After moving, one should review estate planning documents

by | Aug 7, 2014 | Estate Planning |

When moving from one state to another, it’s wise to have estate planning documents checked for compliance with the new state’s laws. Although most of those estate planning documents should remain effective in a move, it’s nonetheless prudent to have everything reviewed in the context of the procedures and laws in the new state. The old saying, “When in Rome do as the Romans do,” may actually make some sense in this situation. Therefore, if the move is to Texas, it’s recommended to find out how it’s done here.

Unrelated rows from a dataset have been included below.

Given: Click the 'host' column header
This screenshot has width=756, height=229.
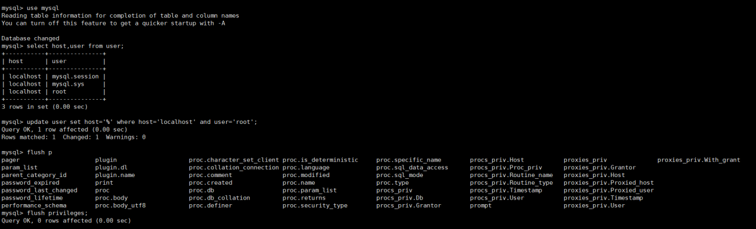Looking at the screenshot, I should click(x=16, y=61).
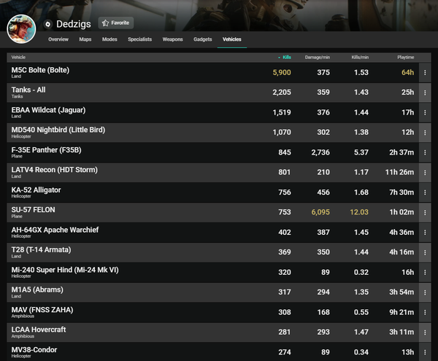This screenshot has height=361, width=438.
Task: Sort by Playtime column header
Action: tap(404, 56)
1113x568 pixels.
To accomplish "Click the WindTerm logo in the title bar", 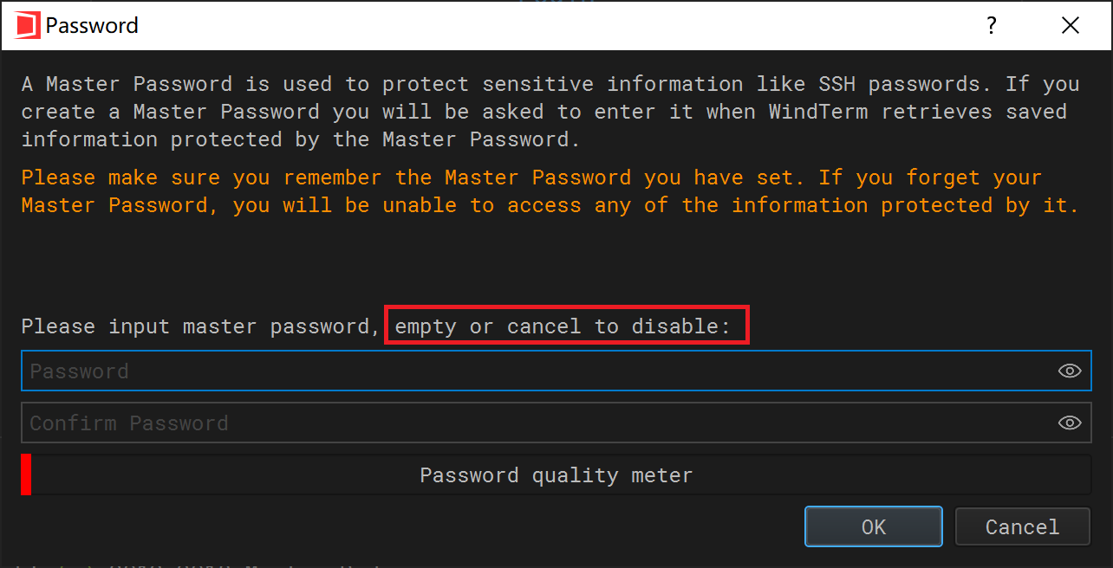I will 26,25.
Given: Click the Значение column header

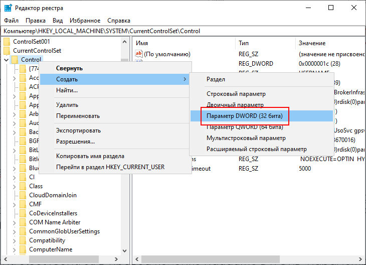Looking at the screenshot, I should point(312,43).
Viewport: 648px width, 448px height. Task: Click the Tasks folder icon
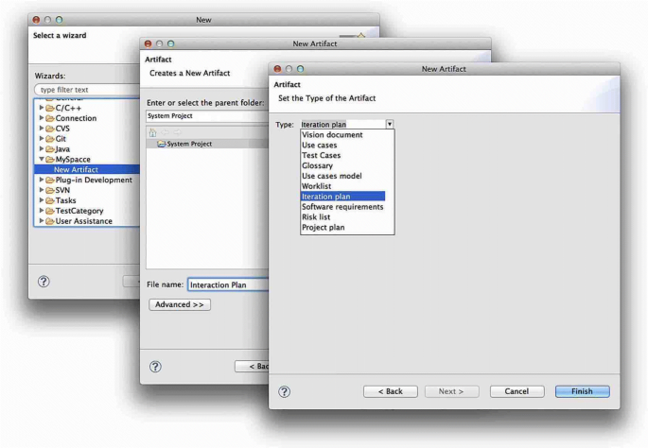[x=49, y=200]
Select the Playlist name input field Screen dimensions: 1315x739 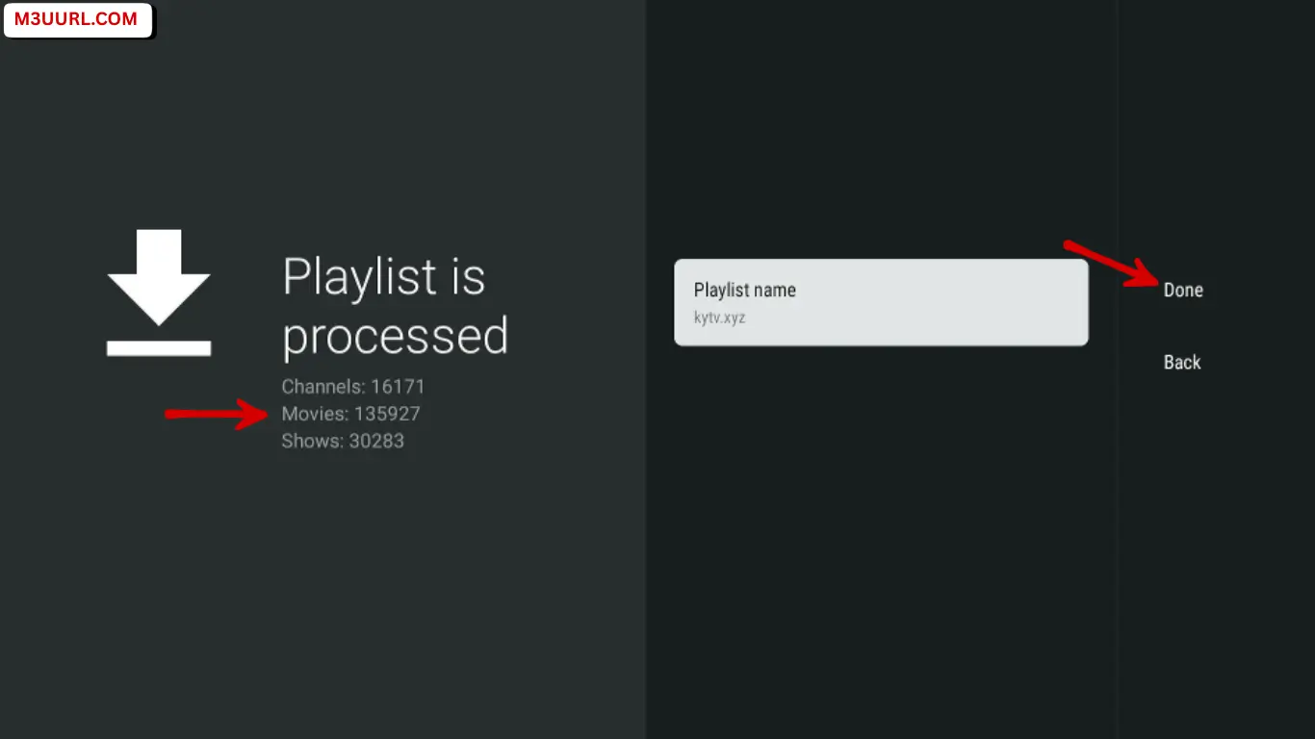880,302
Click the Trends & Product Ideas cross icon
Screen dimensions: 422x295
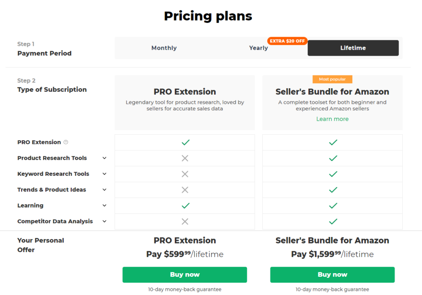[x=185, y=190]
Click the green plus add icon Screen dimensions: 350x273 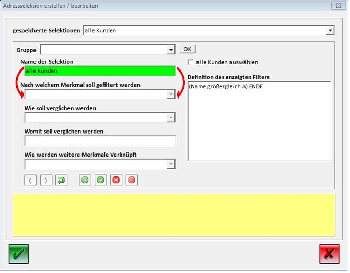coord(85,181)
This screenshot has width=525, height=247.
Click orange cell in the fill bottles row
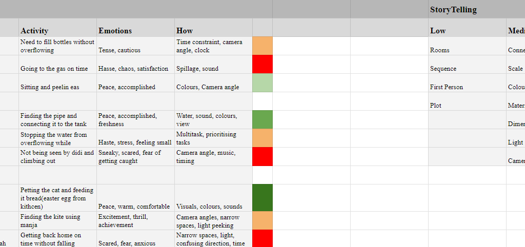click(263, 46)
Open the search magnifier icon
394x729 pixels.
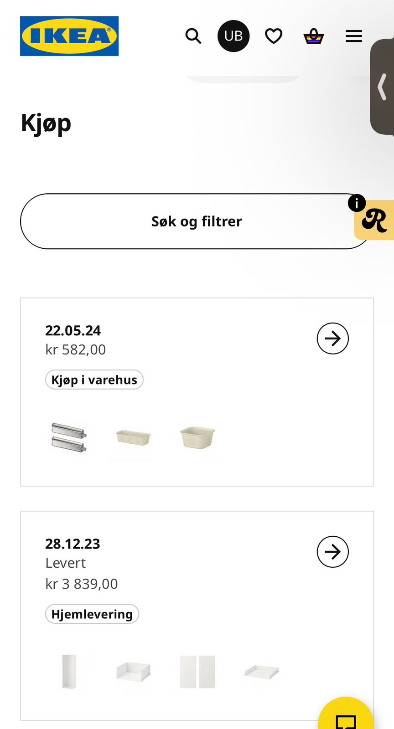193,36
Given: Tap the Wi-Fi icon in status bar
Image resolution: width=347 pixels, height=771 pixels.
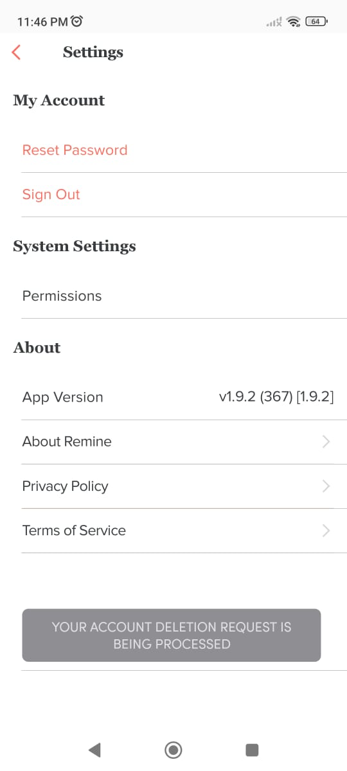Looking at the screenshot, I should (294, 22).
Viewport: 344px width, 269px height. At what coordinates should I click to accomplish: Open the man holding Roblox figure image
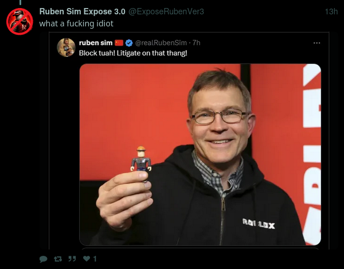click(x=200, y=154)
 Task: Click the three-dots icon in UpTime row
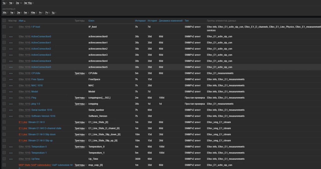click(11, 159)
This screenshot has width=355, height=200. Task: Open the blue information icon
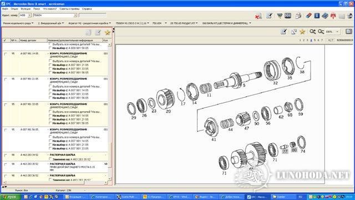317,16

For example, the format and legal references in many documents, such as a living will, are usually written and phrased according to each state’s preferences and laws. Although this will probably not affect the legality of one’s living will from another state, it may cause confusion and result in a waste of time at some inauspicious future time. Furthermore, there are different legal requirements from state to state for such documents.

For example, witnesses to a living will may be required in one state and not in another. Again, with such twists, it’s more prudent to conform your documents to the new state’s protocol. The same state-to-state phenomenon may apply to one’s last will and testament.

Each state has its own laundry list of things that must be done to make the document legal. That doesn’t mean that a will from another state won’t be honored. Nonetheless, it makes little sense to not have one’s estate planning documents brought into compliance with the new home jurisdiction.

There are other things to watch out for as well. Thus, if a couple moves from a non-community property state to a community property state like Texas, there are nuances of law with respect to estate planning that only an experienced practitioner in the new state will be able to appreciate and correct. If one’s move coincides with the three-to-five-year period for periodic review of all documents, it will be a doubly opportune time to engage in the review process.